Last night, I was tossing and turning as I tried to review their respective positions on Iraq and doing a little mental calculus on super-delegate strategies. And then I thought about Obama girl. Anyway, I couldn't get to sleep so I got up, and nearly broke my neck stumbling over the duvet.

What's wrong," my wife muttered from under the covers. Can't sleep, I mumbled. "Just don't wake Jack. Or the dog," she mumbled back. Yes, dear. Too late, the dog growled at me as I tiptoed past his cozy little bed, custom-made for him at Le Canny-Canine Shoppe there on Montana Avenue. Oh well, maybe he's still a little cranky after that $1,500 operation to have his bladder stones removed.

In the family room, the youngest son was watching Spike TV. Uh, couldn't sleep, I said by way of announcing my presence to #2 son who was sprawled across the sofa, baggy jeans and no shirt. He looked up from taking a swig from a soda, and said: "Don't just stand there, you're making me nervous." Okay, okay. I thought I'd try to catch up on my reading, maybe watch a little news. "Hey," #2 son said. "I got dibs on the TV - you got to see Suspenders Man (editor's note: that would be the venerable Larry King) interview that antique (editor's note: Harrison Ford, a fellow Boomer) so don't get any ideas."

Don't you have some studying to do, I ask. "Nahh," says #2. "Got community service tomorrow. Going to make phone calls for Obama during my free periods. By the way, did you pay my cell phone bill? I'm getting text messages from Sprint saying I'm overdue. Get on it will you, Dad." I thought I paid the bill last week, I said, as I poked around in the bookcase looking for a "sleeper" novel.

That's when the phone rang: I rushed to pick it up before it awakened my wife or the dog (both are very temperamental sleepers).

"Dad, glad you're up." It was son #1 calling from school. Everything alright, I ask. "Yeah," he said. "I was just up talking to friends about the election. We're going to Philly tomorrow - hook up with some girls from Bryn Mawr and protest a Hillary event." Hmmmm. "Did you see the latest Obama You-Tube spot?" No.

"Take a look," said #1 son. "He's so cool. Like a movie-star or something. And the war sucks, and so does Hillary. She's like a librarian or something. A lying librarian. Me and Brent and Greg are going to the multi-media lab Thursday and work on our own You-Tube ad for Obama. It'd be like "Family Guy" with Stewie going to the library to check out a book on sex and Hillary is the librarian. You know what I mean?" Hmmmm. I have no idea what he means. Isn't Stewie that guy that looks like a Frisbee with legs? "Uhhh, you got it Dad."
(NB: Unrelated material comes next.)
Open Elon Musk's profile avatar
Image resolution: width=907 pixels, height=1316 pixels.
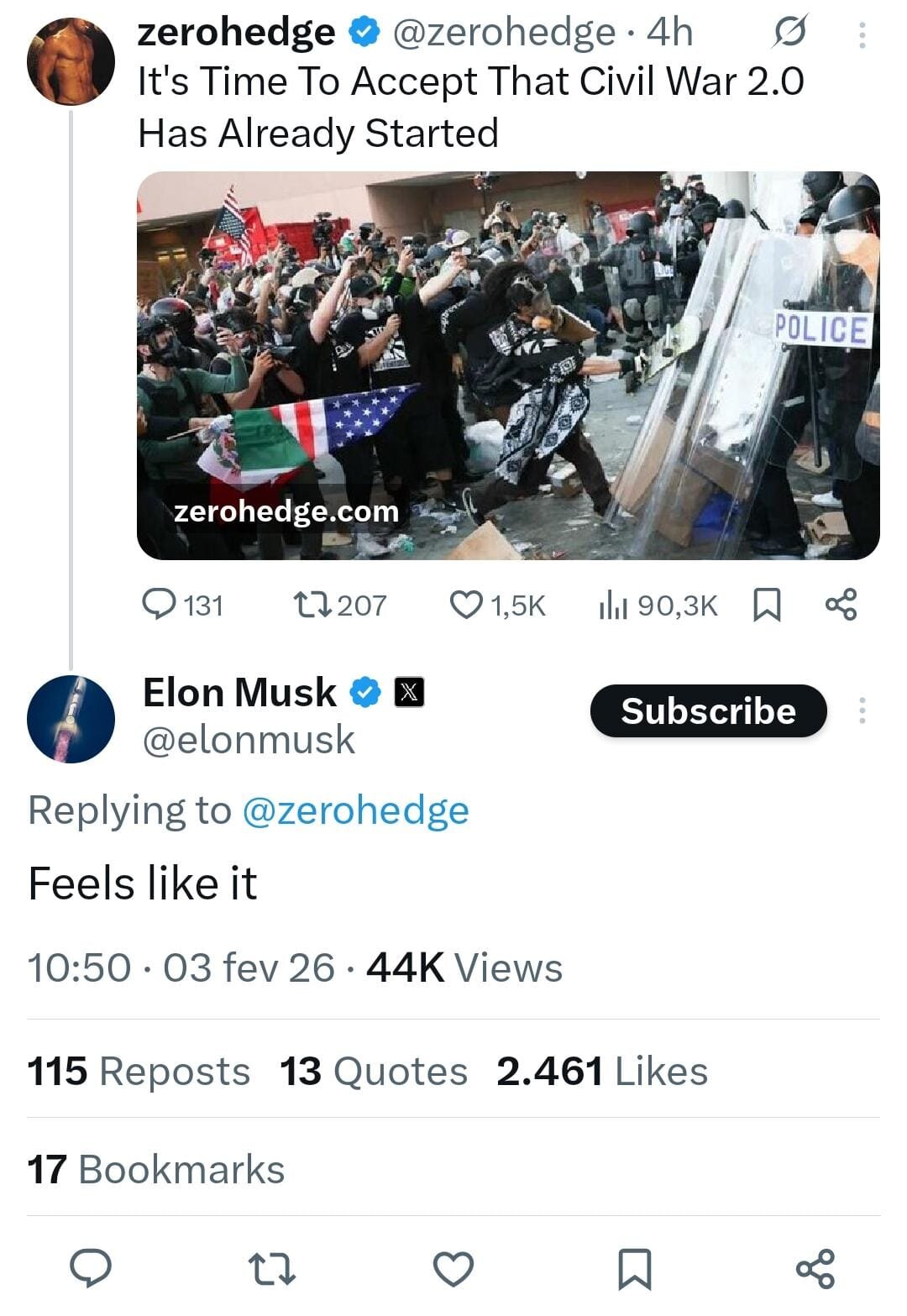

"Dad, get on board with Obama," son #1 continues. "Don't be an old fogy. He's young, he's cool, he's not bi-partisan." Not partisan, I correct him. (Is this what I get after paying a fortune for this kid to go to an elite private school back East?). "Right. But Dad, grammar, punctuation and syntax aside, the guy's going to end the war and clean up that sewer in Washington. He's got integrity. Don't be old school, Dad." Okay, I promise. I'll think about it.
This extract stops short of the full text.